— START TASK INPUT —

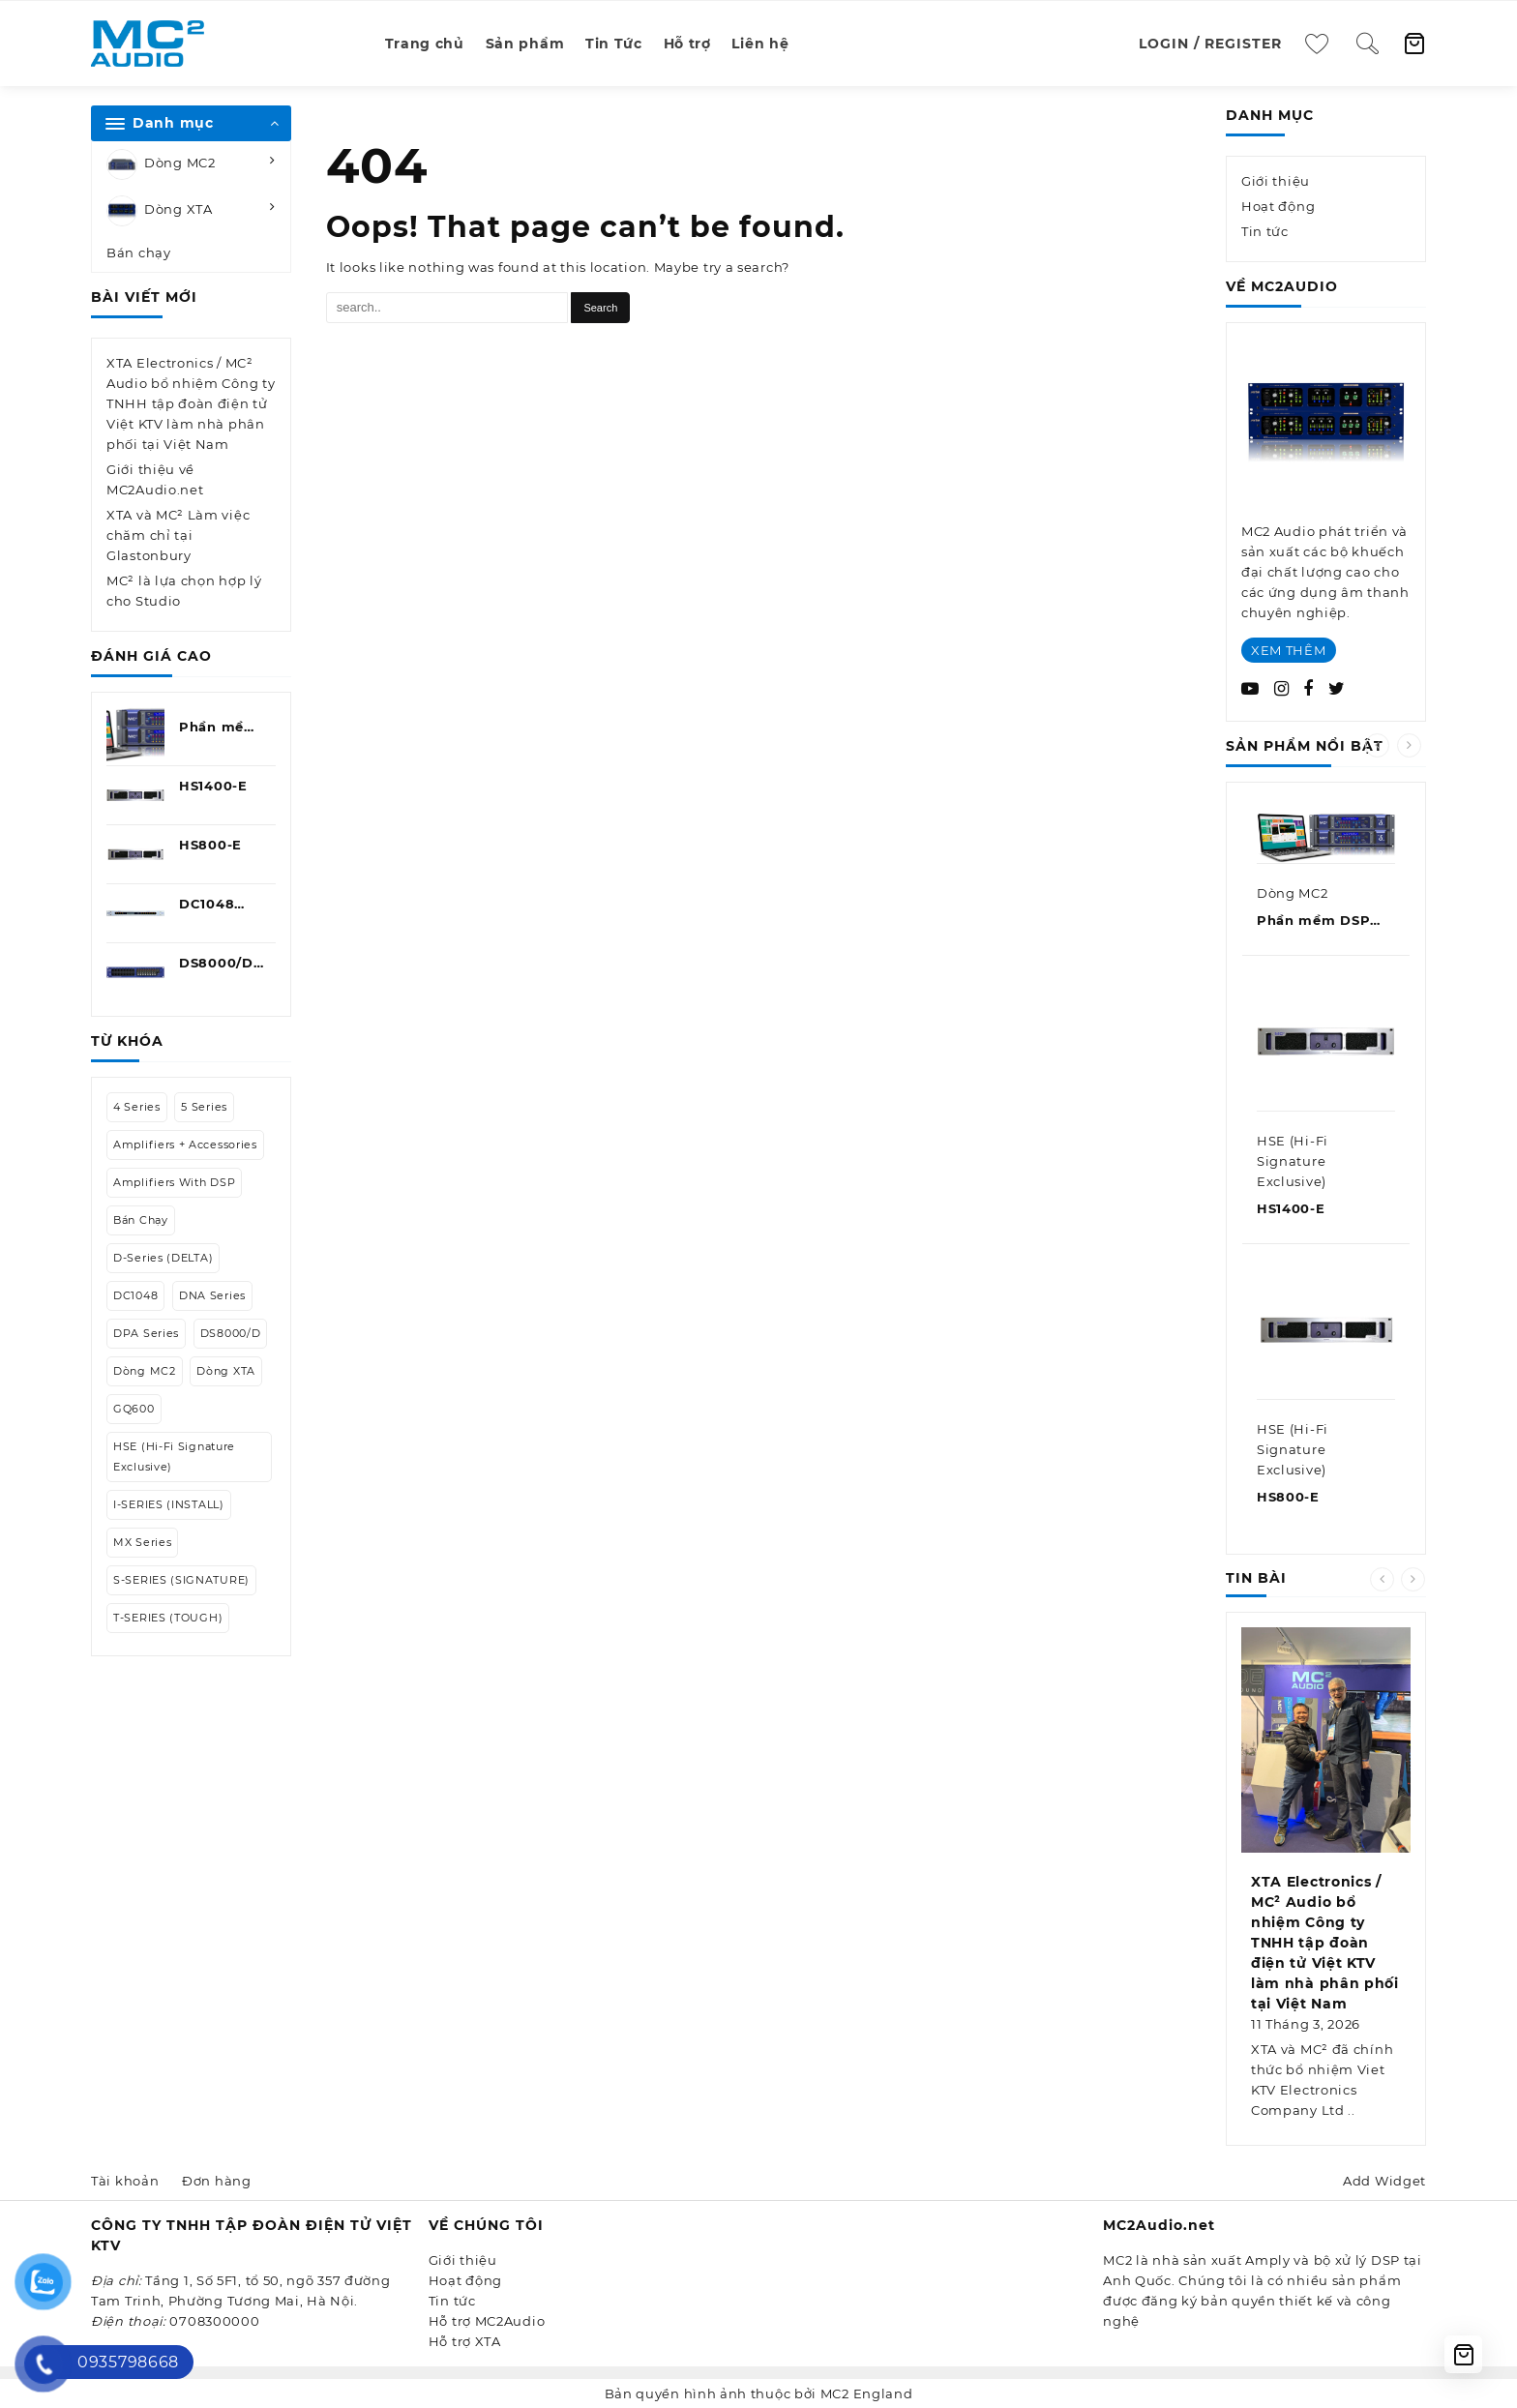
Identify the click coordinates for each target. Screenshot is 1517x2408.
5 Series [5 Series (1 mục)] (204, 1107)
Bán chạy (138, 252)
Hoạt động (1278, 206)
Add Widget (1384, 2180)
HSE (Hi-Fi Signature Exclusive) (1292, 1161)
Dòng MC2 (161, 164)
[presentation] (1377, 745)
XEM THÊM (1288, 650)
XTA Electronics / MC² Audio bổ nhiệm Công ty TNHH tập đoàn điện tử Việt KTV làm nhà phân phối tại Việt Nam (190, 403)
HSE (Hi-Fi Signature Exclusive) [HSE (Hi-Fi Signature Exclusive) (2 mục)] (174, 1456)
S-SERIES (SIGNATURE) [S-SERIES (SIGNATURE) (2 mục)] (181, 1580)
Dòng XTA (159, 210)
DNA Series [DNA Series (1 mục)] (212, 1295)
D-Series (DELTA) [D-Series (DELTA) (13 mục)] (163, 1257)
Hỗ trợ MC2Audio (487, 2321)
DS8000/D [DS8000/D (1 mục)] (230, 1333)
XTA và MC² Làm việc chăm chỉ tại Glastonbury (178, 535)
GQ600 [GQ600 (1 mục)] (134, 1408)
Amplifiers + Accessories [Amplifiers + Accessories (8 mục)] (185, 1144)
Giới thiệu (1275, 181)
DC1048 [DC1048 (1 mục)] (135, 1295)
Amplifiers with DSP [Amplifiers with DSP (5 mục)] (174, 1182)
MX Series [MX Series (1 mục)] (142, 1542)
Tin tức (1265, 231)
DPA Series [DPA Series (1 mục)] (146, 1333)
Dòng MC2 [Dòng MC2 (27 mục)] (144, 1371)
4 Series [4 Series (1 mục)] (137, 1107)
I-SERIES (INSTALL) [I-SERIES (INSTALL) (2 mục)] (168, 1504)
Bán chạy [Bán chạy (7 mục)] (140, 1220)
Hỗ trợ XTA (465, 2341)
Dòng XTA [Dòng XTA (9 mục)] (225, 1371)
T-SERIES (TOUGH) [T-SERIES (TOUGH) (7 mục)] (168, 1617)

— END TASK INPUT —

PROBLEM: Could you rewrite all the material above with each "mục" replaced by "items", changing nothing else and leaving out the pictures?

CORRECT ANSWER:
Identify the click coordinates for each target. Screenshot is 1517x2408.
5 Series [5 Series (1 items)] (204, 1107)
Bán chạy (138, 252)
Hoạt động (1278, 206)
Add Widget (1384, 2180)
HSE (Hi-Fi Signature Exclusive) (1292, 1161)
Dòng MC2 (161, 164)
[presentation] (1377, 745)
XEM THÊM (1288, 650)
XTA Electronics / MC² Audio bổ nhiệm Công ty TNHH tập đoàn điện tử Việt KTV làm nhà phân phối tại Việt Nam (190, 403)
HSE (Hi-Fi Signature Exclusive) [HSE (Hi-Fi Signature Exclusive) (2 items)] (174, 1456)
S-SERIES (SIGNATURE) [S-SERIES (SIGNATURE) (2 items)] (181, 1580)
Dòng XTA (159, 210)
DNA Series [DNA Series (1 items)] (212, 1295)
D-Series (DELTA) [D-Series (DELTA) (13 items)] (163, 1257)
Hỗ trợ MC2Audio (487, 2321)
DS8000/D [DS8000/D (1 items)] (230, 1333)
XTA và MC² Làm việc chăm chỉ tại Glastonbury (178, 535)
GQ600 [GQ600 (1 items)] (134, 1408)
Amplifiers + Accessories [Amplifiers + Accessories (8 items)] (185, 1144)
Giới thiệu (1275, 181)
DC1048 [DC1048 (1 items)] (135, 1295)
Amplifiers with DSP [Amplifiers with DSP (5 items)] (174, 1182)
MX Series [MX Series (1 items)] (142, 1542)
Tin tức (1265, 231)
DPA Series [DPA Series (1 items)] (146, 1333)
Dòng MC2 [Dòng MC2 (27 items)] (144, 1371)
4 Series [4 Series (1 items)] (137, 1107)
I-SERIES (INSTALL) [I-SERIES (INSTALL) (2 items)] (168, 1504)
Bán chạy [Bán chạy (7 items)] (140, 1220)
Hỗ trợ XTA (465, 2341)
Dòng XTA [Dòng XTA (9 items)] (225, 1371)
T-SERIES (TOUGH) [T-SERIES (TOUGH) (7 items)] (168, 1617)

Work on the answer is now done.